Their “Propaganda Model” identifies five hierarchical filters through which all news must pass before it reaches the public: ownership, advertising revenue, official sourcing, the disciplining power of flak, and the mobilisation of ideological consensus.


A fabricated survey, released by a large media conglomerate with commercial and political interests, passes through every one of these filters with dangerous ease. It is precisely the kind of output the Propaganda Model predicts: laundered through institutional authority, dressed in the vocabulary of social science, and designed not to inform but to shape.

Manufacturing Consent: The Political Economy of the Mass Media (1988)

‘Manufacturing Consent: The Political Economy of the Mass Media’ (1988) says:


“The mass media serve as a system for communicating messages and symbols to the general populace. It is their function to amuse, entertain, and inform, and to inculcate individuals with the values, beliefs, and codes of behaviour that will integrate them into the institutional structures of the larger society.”


The authors further observe that the media do not resort to crude falsification alone; far more insidiously, they manufacture consent—the appearance of popular agreement—by presenting as the voice of the public what is, in reality, the voice of power. A phantom poll is precisely this manufacture rendered visible: it substitutes the simulacrum of public opinion for public opinion itself.

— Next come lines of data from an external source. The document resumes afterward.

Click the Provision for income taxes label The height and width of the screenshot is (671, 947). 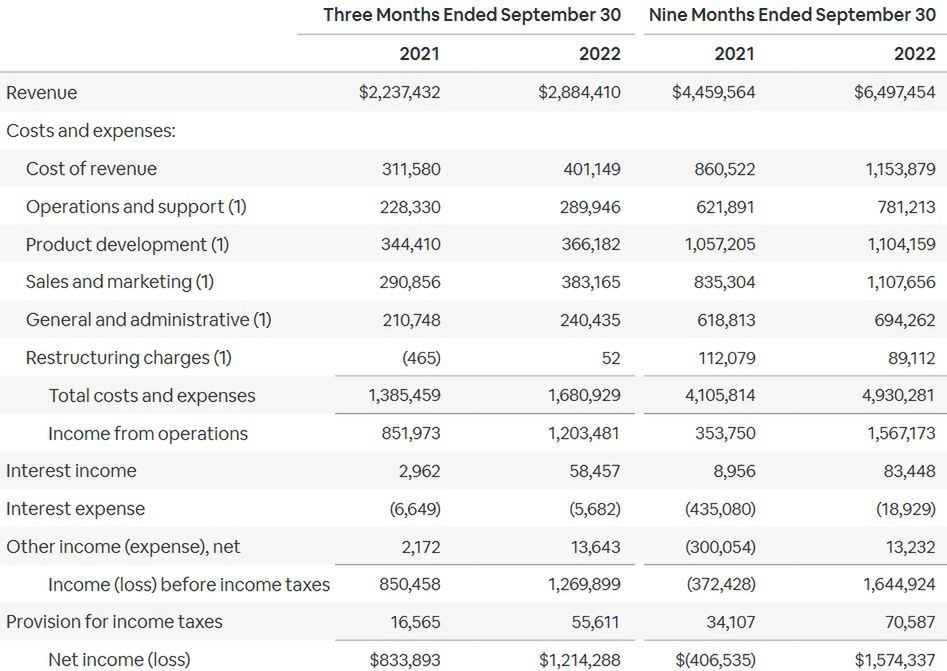tap(114, 622)

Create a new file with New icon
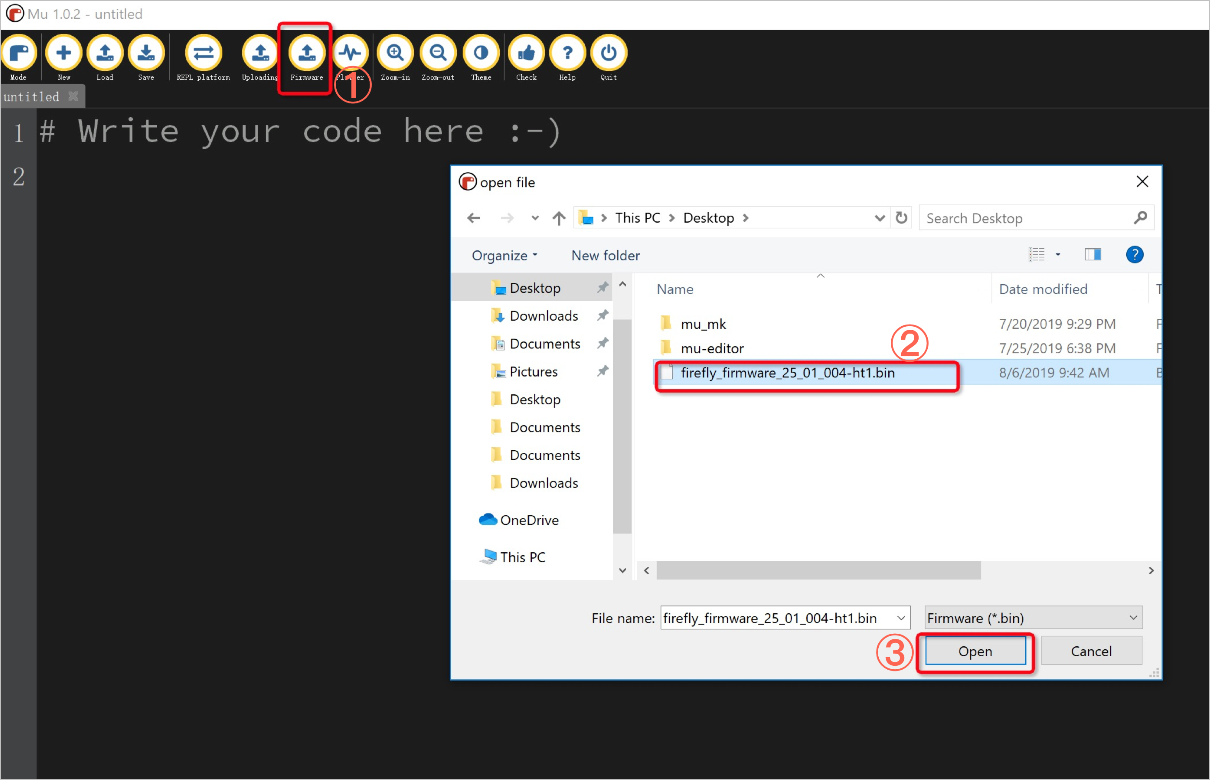[63, 53]
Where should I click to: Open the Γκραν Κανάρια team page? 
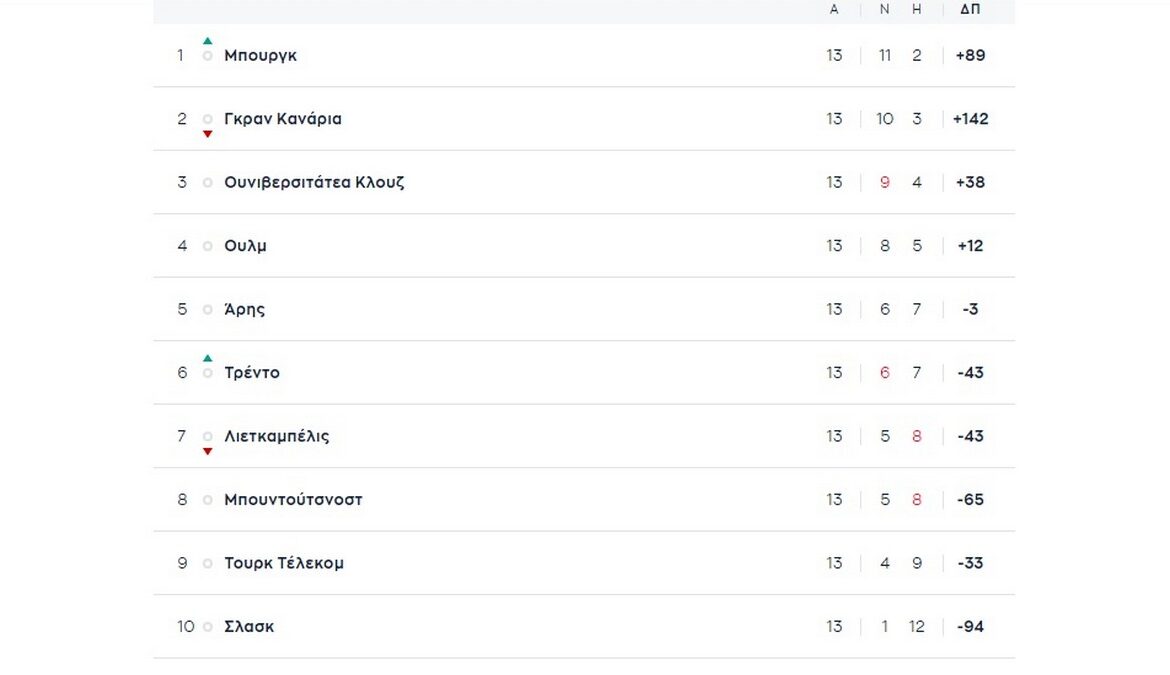pyautogui.click(x=283, y=119)
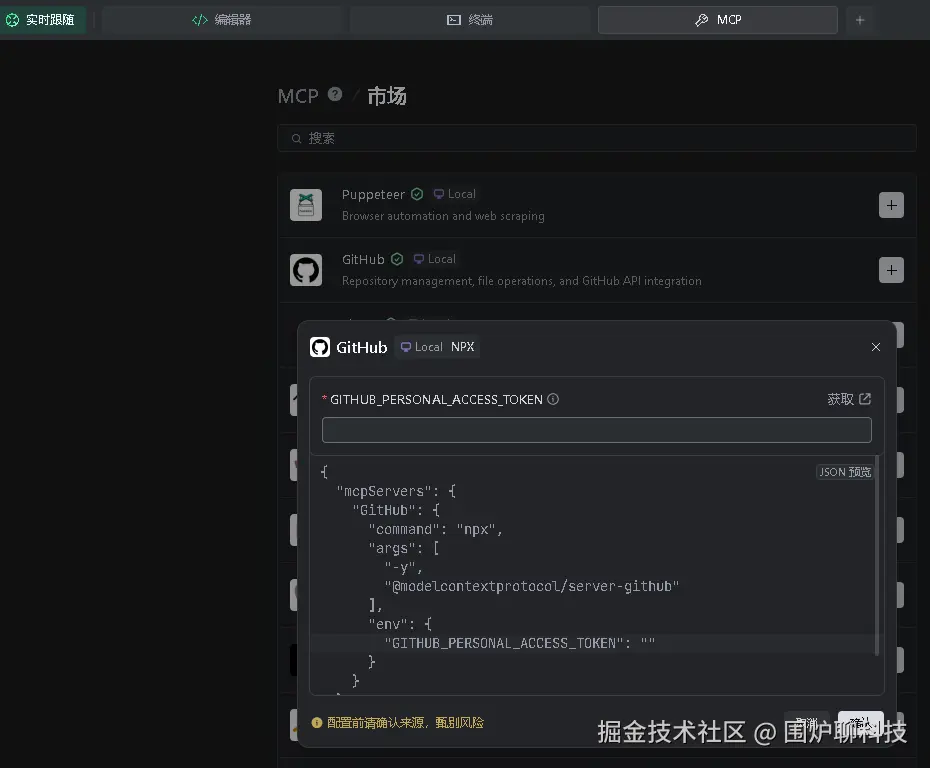930x768 pixels.
Task: Click the info icon next to GITHUB_PERSONAL_ACCESS_TOKEN
Action: 553,399
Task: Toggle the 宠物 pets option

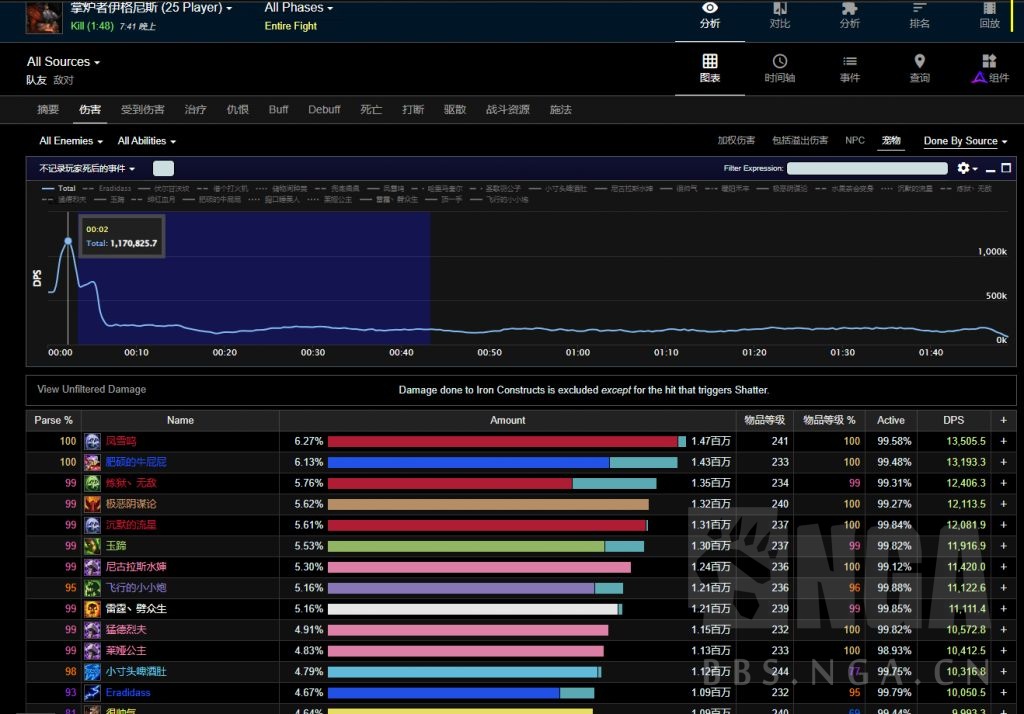Action: pos(890,141)
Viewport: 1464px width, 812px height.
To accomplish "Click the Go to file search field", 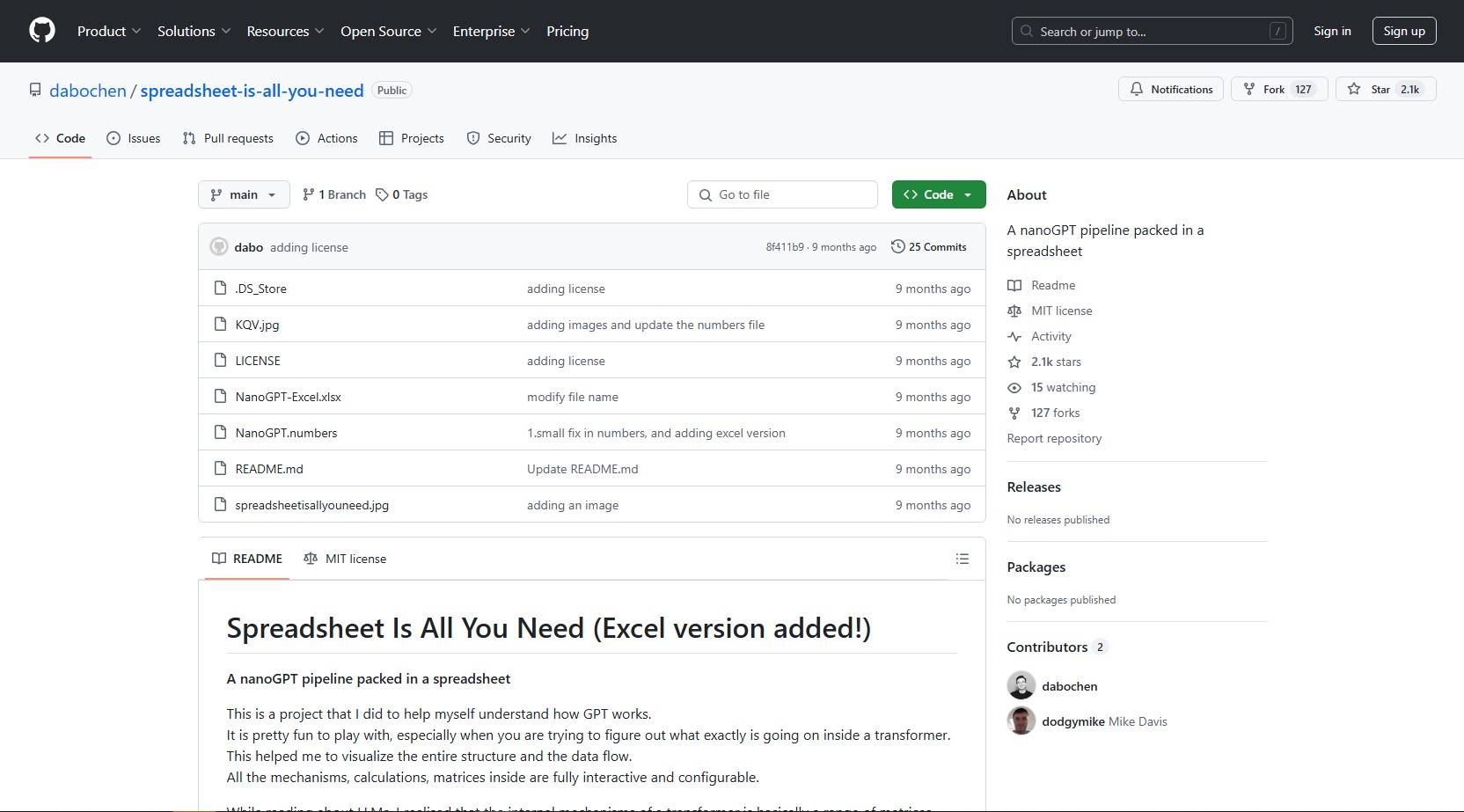I will point(782,195).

Chomsky’s critique acquires particular force in the context of universal adult franchise, which is the cornerstone of the Indian democratic republic. In a democracy, the vote of the most learned jurist and the vote of the most unlettered labourer are, by constitutional design, of precisely equal weight, as Allama Iqbal also laments:

जम्हूरियत इक तर्ज़-ए-हुकूमत है कि जिस में,

बंदों को गिना करते हैं तौला नहीं करते..

This radical equality is not a defect of democracy; it is its highest aspiration. It rests upon a foundational premise: that each citizen, however varied in education or station, is capable of forming a judgment upon the public good when furnished with honest information. The phantom poll strikes at this premise with surgical malice. It does not persuade through argument; it does not inform through evidence. Instead, it manufactures an artificial social reality—a false consensus—which the ordinary voter, lacking the methodological tools to detect the fraud, absorbs as truth.


The intellectual may see through the deception. The average citizen, trusting that a prominent national newspaper would not fabricate the voice of the people, cannot. And it is precisely this asymmetry of epistemic armour that makes the phantom poll so profoundly anti-democratic: it exploits the good faith of the voter whose equality the Constitution most jealously protects.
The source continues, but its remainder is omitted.